[Exercise data Boundary: Start]

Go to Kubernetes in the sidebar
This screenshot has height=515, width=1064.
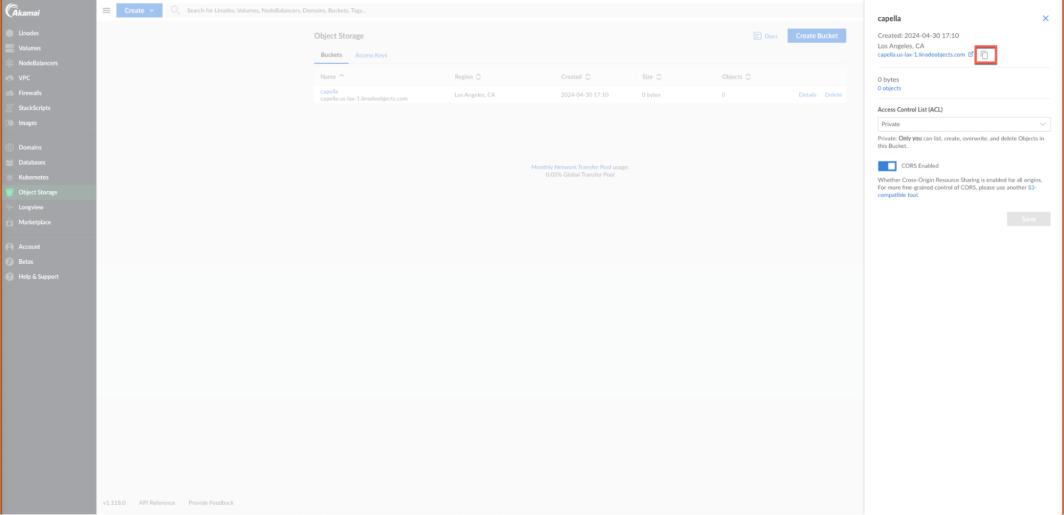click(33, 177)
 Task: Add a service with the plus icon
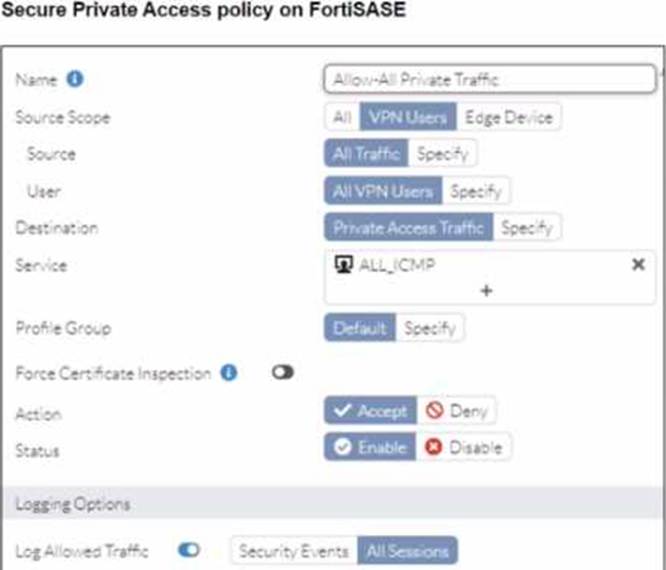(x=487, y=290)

[Exercise data Boundary: End]
[Exercise data Boundary: Start]

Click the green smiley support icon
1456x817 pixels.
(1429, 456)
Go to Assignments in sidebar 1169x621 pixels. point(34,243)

[Exercise data Boundary: End]

▸ Exercise prompt
Work out how many lines in the records above contain the word "sidebar", and reply with that number alone.

▸ Expected answer
2